*Data for this task*.
----------------------------------------
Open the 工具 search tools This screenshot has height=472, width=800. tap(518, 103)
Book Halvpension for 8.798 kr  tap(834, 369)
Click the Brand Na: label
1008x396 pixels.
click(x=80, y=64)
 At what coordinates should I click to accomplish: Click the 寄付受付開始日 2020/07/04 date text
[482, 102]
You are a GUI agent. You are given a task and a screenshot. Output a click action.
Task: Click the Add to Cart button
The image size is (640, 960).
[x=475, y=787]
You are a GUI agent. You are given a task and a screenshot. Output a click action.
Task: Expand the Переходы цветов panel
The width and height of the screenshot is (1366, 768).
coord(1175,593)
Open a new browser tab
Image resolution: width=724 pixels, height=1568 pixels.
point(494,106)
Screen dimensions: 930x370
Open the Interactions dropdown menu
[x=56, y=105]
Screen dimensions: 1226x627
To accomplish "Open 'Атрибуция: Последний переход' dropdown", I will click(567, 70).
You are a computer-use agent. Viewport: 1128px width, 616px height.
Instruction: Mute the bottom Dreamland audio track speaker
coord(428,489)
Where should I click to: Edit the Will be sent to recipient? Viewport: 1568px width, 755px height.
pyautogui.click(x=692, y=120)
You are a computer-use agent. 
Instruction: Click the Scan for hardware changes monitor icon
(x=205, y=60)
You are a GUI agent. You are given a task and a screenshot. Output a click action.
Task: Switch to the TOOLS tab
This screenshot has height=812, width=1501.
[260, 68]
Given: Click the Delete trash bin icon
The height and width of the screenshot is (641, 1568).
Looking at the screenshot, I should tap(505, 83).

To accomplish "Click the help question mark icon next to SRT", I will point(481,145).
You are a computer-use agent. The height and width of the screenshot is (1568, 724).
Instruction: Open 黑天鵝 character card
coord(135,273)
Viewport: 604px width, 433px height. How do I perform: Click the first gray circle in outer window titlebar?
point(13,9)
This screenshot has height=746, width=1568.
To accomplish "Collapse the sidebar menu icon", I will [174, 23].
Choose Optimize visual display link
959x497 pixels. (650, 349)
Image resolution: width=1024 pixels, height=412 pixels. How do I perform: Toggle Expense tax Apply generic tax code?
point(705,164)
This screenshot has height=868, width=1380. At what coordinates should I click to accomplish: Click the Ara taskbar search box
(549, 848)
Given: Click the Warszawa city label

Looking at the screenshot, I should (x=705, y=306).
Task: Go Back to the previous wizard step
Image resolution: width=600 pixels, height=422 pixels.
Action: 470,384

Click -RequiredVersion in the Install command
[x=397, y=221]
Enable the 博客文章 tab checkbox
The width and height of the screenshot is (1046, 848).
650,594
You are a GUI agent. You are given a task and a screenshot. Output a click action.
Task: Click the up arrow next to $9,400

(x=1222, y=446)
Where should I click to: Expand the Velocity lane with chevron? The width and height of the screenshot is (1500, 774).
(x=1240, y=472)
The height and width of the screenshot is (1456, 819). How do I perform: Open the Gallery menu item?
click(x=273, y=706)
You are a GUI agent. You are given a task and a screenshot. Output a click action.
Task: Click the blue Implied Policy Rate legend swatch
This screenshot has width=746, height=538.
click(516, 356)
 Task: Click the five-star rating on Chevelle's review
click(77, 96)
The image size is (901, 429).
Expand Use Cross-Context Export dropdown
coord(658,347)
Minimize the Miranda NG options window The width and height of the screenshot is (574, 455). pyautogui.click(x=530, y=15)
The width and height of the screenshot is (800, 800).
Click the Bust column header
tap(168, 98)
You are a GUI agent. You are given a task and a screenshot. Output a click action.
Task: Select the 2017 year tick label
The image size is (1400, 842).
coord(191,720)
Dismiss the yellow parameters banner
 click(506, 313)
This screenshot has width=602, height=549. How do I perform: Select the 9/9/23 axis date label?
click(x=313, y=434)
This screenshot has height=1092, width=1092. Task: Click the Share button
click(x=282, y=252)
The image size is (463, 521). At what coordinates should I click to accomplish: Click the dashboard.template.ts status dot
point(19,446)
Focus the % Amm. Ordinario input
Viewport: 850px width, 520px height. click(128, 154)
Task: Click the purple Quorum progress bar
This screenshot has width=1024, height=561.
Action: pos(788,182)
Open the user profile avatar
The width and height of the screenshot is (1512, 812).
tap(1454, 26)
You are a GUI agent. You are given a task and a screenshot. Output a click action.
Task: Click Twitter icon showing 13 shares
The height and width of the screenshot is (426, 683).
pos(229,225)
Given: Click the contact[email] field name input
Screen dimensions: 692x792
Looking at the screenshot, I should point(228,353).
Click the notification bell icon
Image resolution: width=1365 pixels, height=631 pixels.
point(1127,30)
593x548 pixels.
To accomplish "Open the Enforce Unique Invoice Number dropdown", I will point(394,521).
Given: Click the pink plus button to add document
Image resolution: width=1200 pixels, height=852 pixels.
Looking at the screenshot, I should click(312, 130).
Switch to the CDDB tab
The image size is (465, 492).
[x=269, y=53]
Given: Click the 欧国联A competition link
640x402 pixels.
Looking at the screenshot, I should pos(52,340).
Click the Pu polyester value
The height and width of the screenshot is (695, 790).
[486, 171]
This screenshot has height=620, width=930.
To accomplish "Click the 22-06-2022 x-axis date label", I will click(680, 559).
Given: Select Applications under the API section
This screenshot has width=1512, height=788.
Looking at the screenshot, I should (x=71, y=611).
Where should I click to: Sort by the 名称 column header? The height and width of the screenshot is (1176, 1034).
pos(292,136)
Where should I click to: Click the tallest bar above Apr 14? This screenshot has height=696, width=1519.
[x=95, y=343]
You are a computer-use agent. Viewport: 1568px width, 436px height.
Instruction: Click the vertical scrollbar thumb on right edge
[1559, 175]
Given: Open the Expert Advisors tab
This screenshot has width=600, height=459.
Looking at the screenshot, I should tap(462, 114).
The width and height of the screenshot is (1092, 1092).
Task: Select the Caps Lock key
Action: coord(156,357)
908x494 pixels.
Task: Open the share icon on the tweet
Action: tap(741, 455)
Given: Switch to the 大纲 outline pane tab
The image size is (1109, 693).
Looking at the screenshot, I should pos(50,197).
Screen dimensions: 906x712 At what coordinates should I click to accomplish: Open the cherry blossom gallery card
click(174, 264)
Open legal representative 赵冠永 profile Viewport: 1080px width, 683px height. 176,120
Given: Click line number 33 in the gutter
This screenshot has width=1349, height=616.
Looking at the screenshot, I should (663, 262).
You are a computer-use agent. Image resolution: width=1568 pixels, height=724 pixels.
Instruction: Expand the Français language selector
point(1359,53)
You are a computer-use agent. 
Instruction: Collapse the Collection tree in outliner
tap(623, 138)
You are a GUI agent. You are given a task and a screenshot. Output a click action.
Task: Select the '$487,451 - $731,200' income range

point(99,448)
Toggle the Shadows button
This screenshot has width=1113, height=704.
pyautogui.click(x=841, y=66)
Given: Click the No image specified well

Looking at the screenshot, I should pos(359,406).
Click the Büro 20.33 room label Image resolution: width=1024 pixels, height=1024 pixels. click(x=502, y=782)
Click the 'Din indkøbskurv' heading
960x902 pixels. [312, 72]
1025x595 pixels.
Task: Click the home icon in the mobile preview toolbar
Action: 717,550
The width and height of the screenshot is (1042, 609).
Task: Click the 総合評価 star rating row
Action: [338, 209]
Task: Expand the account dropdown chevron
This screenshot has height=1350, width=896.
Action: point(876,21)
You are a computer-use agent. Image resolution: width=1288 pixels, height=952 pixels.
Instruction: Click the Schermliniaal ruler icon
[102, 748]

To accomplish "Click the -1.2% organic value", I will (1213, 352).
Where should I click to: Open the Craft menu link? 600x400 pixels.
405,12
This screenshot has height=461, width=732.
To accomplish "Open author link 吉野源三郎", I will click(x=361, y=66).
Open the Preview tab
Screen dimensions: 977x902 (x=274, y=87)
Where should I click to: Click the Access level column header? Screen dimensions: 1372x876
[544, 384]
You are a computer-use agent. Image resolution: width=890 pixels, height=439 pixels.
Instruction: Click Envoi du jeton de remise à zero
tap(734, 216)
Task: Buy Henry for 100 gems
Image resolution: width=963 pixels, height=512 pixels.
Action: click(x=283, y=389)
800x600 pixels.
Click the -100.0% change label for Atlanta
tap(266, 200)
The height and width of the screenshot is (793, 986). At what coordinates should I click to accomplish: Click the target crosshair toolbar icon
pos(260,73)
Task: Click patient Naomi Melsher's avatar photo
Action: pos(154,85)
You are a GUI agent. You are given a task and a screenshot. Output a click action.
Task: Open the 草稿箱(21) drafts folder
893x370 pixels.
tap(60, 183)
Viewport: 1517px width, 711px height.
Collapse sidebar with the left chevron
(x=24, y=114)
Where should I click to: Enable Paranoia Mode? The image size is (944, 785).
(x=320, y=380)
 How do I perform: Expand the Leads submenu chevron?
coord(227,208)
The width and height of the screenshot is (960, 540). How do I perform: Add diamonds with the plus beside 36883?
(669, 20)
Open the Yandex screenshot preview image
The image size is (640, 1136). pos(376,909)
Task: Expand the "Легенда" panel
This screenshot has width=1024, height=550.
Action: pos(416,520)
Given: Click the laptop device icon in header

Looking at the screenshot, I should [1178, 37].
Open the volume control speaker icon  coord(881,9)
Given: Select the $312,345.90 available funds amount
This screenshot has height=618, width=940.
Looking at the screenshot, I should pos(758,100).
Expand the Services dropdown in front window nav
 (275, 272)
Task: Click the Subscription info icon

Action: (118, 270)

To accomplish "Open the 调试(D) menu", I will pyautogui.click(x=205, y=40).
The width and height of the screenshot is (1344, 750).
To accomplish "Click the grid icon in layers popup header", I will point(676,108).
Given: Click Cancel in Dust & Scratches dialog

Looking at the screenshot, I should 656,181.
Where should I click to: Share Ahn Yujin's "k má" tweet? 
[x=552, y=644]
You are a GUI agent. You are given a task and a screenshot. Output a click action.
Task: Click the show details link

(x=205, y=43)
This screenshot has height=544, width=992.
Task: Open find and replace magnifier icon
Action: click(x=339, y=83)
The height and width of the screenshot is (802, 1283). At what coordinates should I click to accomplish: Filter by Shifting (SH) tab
----------------------------------------
*What needs to be done*.
Would you please copy each line of the listing that contains the word "value"?

*Output of the task*.
Click the Pu polyester value
To accomplish "Click the -1.2% organic value", I will (1213, 352).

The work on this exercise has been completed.